I sense that she wants to talk about our marriage, as she did when I first took Daisy to see her, but she doesn’t know how
to start or what to say. Here, on my territory, the balance has shifted a little: I see how uncertain she is. It’s different
from the surgery, as though the normal rules of courtesy operate here.

“I don’t think I’ve ever met Mr. Lydgate,” she says.

“Well, he isn’t often ill.”

She nods and waits. She wants me to say more. We stand for a moment in an awkward silence.

“Oh,” she says then. “By the way. That letter from Dr. McGuire.”

“The receptionist rang me,” I say.

“You managed to read it, did you?”

“Yes,” I say.

“We didn’t ever find it,” she says. “Never mind. We got another copy from Dr. McGuire’s secretary.”

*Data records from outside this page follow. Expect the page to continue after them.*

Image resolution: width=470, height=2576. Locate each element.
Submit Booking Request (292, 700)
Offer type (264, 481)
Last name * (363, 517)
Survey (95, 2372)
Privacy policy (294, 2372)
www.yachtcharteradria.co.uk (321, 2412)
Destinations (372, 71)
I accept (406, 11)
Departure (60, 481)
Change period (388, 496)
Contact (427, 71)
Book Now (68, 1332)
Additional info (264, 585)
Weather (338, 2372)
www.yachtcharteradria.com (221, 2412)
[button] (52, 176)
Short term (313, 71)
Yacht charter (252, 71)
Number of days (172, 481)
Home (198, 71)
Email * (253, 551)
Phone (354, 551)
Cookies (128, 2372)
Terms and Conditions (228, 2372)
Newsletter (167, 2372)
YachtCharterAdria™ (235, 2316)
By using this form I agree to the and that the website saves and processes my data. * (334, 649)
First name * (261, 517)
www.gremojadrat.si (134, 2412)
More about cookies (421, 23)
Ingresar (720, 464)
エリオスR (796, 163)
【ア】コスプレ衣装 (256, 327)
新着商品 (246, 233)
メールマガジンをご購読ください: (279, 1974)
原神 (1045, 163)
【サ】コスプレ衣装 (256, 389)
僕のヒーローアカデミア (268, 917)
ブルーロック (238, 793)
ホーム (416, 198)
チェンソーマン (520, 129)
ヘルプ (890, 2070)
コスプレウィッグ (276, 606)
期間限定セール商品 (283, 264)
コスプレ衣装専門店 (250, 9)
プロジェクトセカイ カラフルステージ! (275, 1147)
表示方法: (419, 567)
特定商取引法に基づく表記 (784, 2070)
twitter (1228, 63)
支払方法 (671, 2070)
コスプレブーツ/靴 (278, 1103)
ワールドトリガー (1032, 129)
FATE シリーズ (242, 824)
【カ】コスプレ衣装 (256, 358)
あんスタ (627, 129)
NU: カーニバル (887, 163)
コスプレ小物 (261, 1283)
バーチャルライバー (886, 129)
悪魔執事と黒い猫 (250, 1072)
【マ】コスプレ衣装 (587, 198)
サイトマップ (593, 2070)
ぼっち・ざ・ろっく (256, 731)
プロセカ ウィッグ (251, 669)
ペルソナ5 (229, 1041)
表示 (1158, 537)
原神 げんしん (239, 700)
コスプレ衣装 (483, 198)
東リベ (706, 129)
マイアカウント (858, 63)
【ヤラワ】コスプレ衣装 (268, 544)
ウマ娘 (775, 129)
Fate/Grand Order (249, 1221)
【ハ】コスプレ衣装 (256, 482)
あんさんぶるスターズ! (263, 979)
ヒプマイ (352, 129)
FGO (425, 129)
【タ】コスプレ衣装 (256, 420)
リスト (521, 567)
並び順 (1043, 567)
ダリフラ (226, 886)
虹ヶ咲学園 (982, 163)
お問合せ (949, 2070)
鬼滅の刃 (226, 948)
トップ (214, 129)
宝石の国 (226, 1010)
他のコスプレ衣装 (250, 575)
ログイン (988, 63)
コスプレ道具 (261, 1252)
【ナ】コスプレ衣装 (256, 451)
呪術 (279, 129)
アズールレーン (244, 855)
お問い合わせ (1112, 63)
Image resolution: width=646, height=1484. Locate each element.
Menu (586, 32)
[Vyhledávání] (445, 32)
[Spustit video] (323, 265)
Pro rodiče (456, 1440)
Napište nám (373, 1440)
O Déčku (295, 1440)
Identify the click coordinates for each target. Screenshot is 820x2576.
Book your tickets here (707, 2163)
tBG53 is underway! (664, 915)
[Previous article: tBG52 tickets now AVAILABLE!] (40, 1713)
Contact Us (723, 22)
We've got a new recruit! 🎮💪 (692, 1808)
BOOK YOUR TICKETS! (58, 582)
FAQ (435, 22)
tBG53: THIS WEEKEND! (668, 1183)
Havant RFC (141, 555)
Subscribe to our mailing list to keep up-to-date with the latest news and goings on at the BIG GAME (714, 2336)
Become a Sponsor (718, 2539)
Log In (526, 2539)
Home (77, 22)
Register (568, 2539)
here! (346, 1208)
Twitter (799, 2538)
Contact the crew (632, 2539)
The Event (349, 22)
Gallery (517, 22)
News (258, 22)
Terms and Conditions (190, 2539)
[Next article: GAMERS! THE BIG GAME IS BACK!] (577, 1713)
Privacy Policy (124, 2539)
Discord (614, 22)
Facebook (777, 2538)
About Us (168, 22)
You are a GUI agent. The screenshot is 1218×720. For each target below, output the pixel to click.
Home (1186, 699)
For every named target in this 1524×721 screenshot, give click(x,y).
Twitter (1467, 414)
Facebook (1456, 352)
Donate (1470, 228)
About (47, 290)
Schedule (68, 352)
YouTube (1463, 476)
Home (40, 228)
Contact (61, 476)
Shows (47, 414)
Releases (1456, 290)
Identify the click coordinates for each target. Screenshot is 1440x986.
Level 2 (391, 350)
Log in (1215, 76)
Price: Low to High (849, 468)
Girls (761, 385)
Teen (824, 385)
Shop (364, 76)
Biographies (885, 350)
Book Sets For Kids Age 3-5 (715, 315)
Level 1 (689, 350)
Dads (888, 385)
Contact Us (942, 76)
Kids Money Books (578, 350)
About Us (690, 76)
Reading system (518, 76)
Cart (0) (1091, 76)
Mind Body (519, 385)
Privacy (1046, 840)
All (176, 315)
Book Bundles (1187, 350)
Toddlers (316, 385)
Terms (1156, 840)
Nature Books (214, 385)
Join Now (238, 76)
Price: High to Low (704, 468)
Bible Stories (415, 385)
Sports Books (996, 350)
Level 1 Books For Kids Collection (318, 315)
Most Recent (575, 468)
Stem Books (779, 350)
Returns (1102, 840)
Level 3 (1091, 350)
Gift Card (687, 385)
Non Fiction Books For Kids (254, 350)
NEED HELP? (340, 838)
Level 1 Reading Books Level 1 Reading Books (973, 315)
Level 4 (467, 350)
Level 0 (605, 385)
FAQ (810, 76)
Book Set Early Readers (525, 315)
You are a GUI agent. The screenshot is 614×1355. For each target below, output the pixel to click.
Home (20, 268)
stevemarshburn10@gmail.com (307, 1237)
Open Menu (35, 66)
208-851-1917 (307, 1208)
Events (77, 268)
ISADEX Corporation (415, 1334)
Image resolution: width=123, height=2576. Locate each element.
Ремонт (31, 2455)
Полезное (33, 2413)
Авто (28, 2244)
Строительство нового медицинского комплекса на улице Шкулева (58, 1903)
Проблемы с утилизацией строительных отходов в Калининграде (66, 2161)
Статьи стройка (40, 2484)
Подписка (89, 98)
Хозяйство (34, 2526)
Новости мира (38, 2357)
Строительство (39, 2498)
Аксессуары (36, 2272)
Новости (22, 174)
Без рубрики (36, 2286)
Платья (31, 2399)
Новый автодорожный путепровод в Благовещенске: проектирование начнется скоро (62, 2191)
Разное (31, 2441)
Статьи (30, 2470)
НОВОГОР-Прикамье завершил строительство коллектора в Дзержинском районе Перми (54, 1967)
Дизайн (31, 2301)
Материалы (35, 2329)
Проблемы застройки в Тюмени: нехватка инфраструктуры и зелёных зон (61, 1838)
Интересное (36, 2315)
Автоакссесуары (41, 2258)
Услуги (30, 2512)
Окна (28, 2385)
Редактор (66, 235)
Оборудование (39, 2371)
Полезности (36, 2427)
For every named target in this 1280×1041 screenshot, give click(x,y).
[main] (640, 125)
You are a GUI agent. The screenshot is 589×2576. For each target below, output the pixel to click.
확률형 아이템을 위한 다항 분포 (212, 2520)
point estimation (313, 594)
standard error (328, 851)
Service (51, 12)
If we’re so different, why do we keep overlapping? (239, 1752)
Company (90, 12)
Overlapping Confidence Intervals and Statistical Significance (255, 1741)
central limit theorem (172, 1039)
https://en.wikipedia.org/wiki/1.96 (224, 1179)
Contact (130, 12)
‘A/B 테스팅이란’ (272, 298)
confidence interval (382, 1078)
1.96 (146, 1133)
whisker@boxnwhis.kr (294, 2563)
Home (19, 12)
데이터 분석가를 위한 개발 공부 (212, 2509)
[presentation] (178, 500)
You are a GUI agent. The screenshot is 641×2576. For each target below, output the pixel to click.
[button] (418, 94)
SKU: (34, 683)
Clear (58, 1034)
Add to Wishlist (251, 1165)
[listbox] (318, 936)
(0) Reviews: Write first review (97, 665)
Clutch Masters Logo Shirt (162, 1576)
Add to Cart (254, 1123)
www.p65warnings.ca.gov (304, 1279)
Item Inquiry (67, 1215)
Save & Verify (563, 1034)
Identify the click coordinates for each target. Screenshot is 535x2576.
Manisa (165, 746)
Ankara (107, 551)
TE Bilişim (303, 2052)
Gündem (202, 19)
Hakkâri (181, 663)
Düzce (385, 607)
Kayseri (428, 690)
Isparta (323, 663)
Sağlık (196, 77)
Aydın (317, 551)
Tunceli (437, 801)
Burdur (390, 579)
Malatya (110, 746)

She picks up her black bag and goes toward the door. There’s a vague dissatisfaction about her, as though she hasn’t got what
she came for.

Outside, at the top of the steps, she turns toward me. I wonder if she can smell the smell of decay from the dustbin. Her
face looks harder, older in the brightness of the light.

“It’s crucial for you to be straight with me, Mrs. Lydgate,” she says. Her eyes are narrowed against the sun; I can’t read
her expression. “You see, I really can’t help you and Daisy unless you’re straight with me.…”

She turns and goes before I can reply.